* WHAT THE EXERCISE ASKS
Starting at the line below with "The height and width of the screenshot is (768, 1450)." and stopping at the line with "The height and width of the screenshot is (609, 600).", please print each line exactly, those two included, and skip every picture.

——————

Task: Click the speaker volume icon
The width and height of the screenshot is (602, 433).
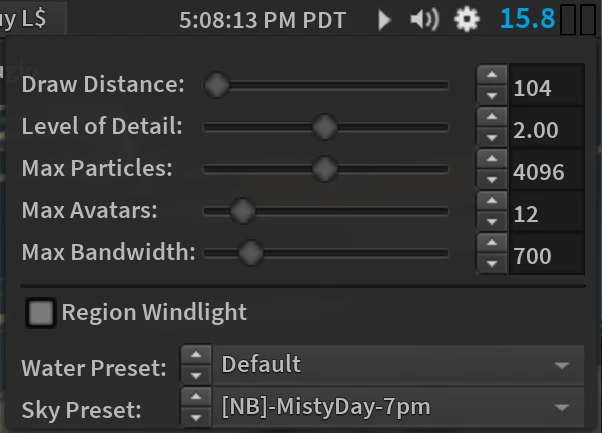Action: [425, 19]
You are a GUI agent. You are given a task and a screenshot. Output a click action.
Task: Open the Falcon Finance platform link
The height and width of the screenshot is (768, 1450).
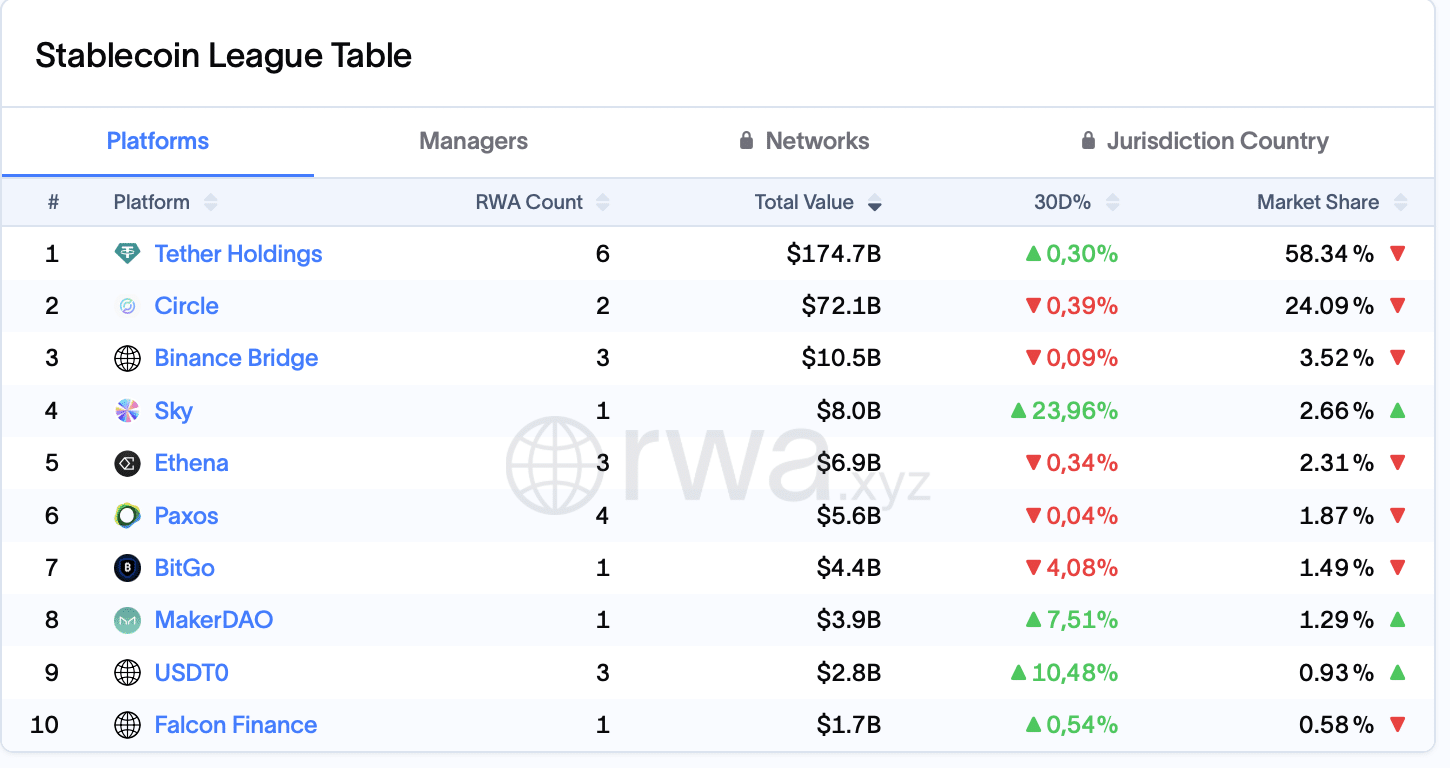click(x=235, y=725)
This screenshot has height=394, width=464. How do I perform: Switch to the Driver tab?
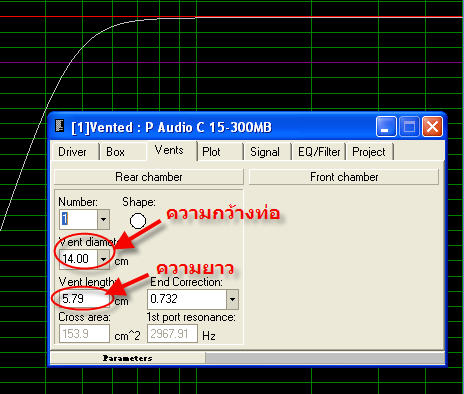point(72,152)
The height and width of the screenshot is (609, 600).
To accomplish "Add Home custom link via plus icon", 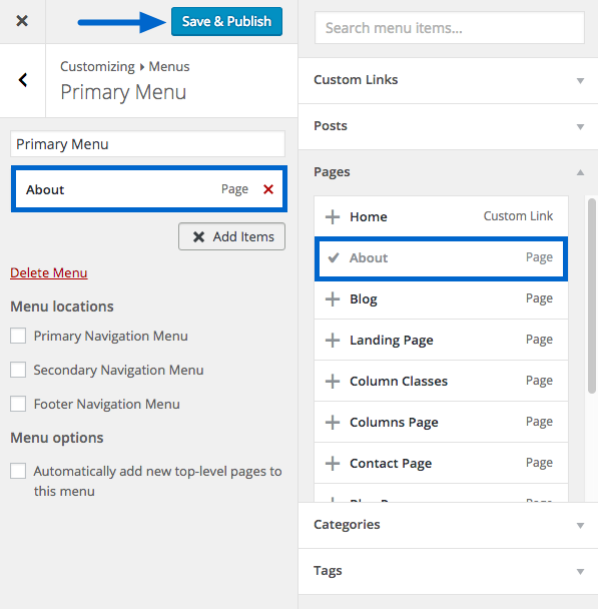I will 332,217.
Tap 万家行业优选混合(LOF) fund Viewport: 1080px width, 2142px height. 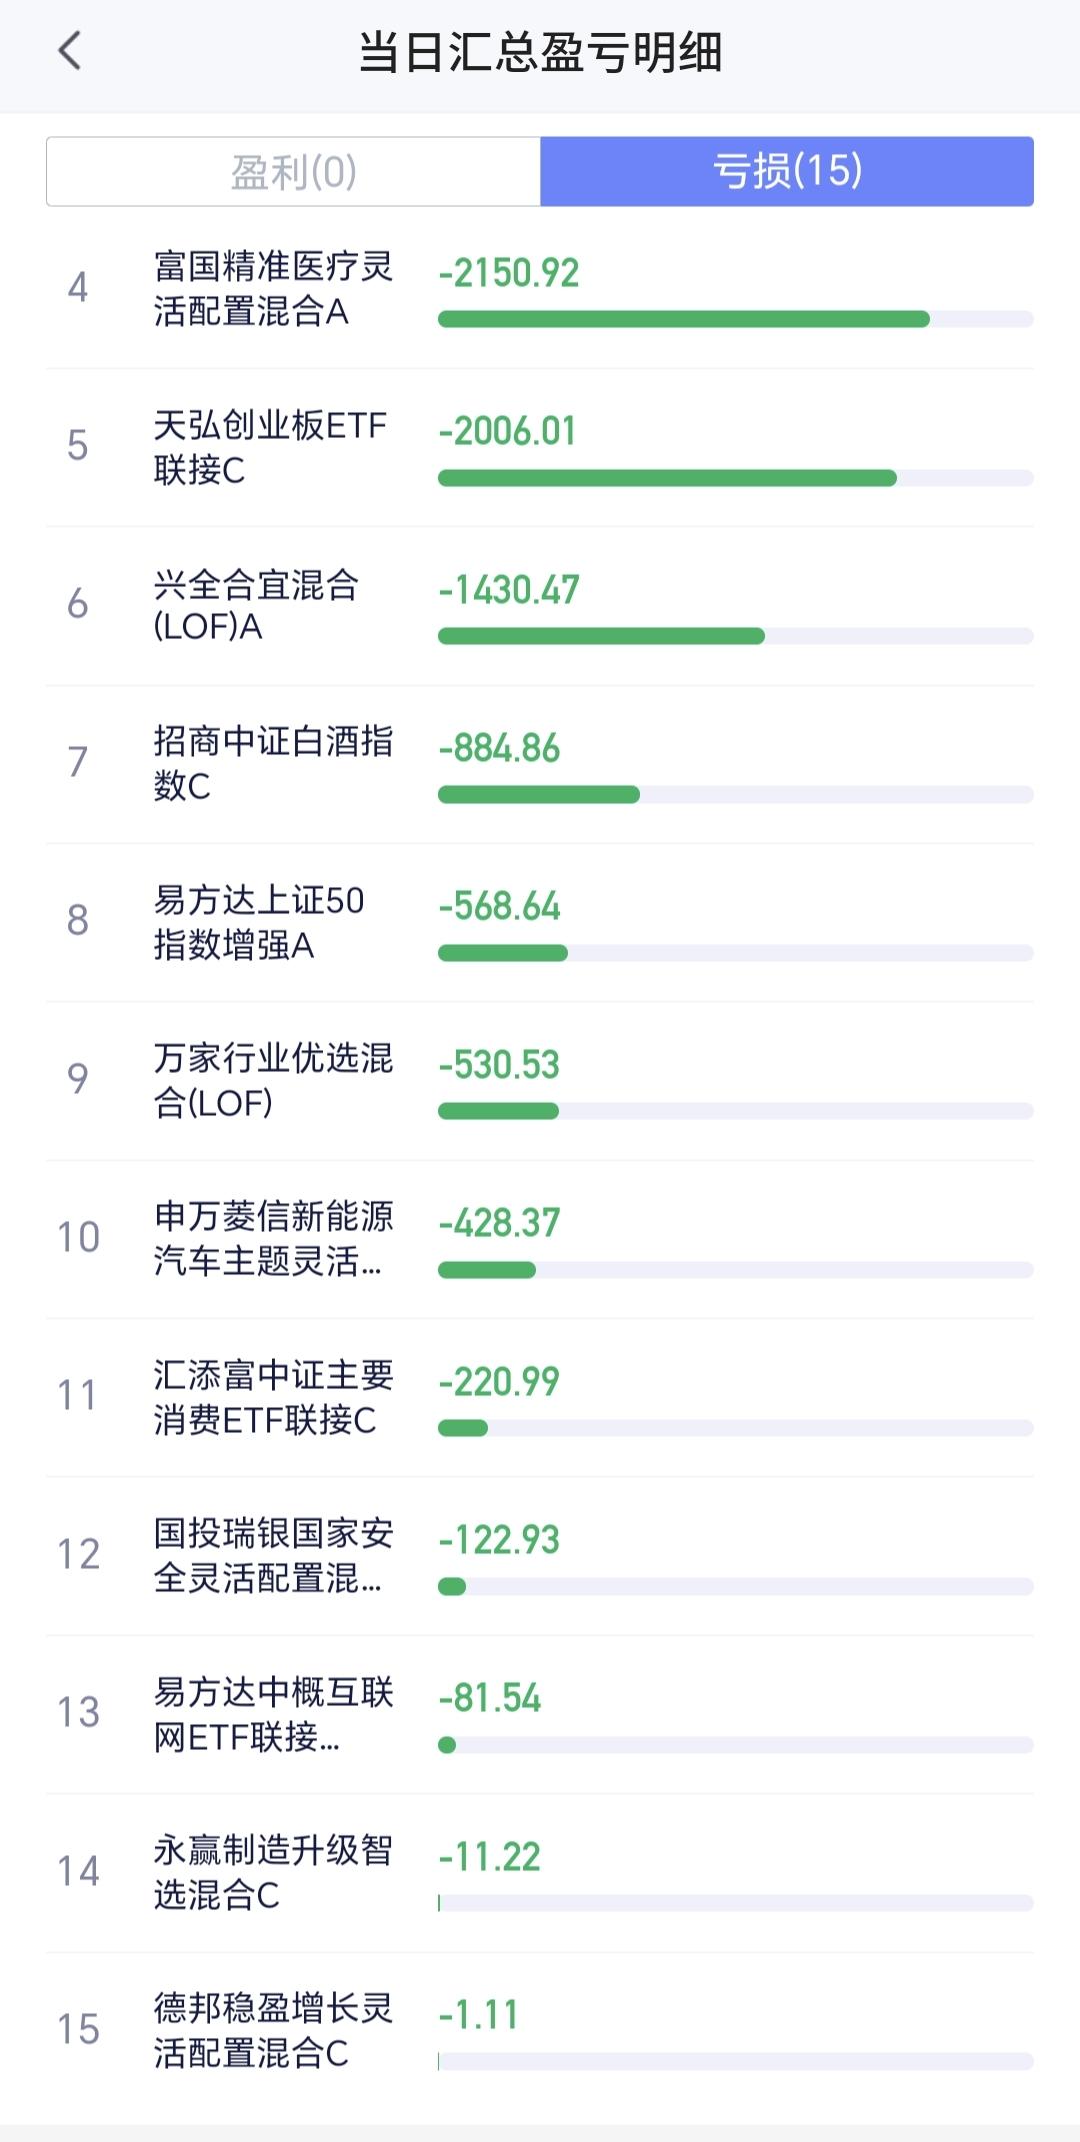click(272, 1080)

——————

* OUTPUT OF THE TASK
The height and width of the screenshot is (768, 1450).
click(x=235, y=725)
This screenshot has height=394, width=464. How do I perform: Switch to the Driver tab?
point(72,152)
The height and width of the screenshot is (609, 600).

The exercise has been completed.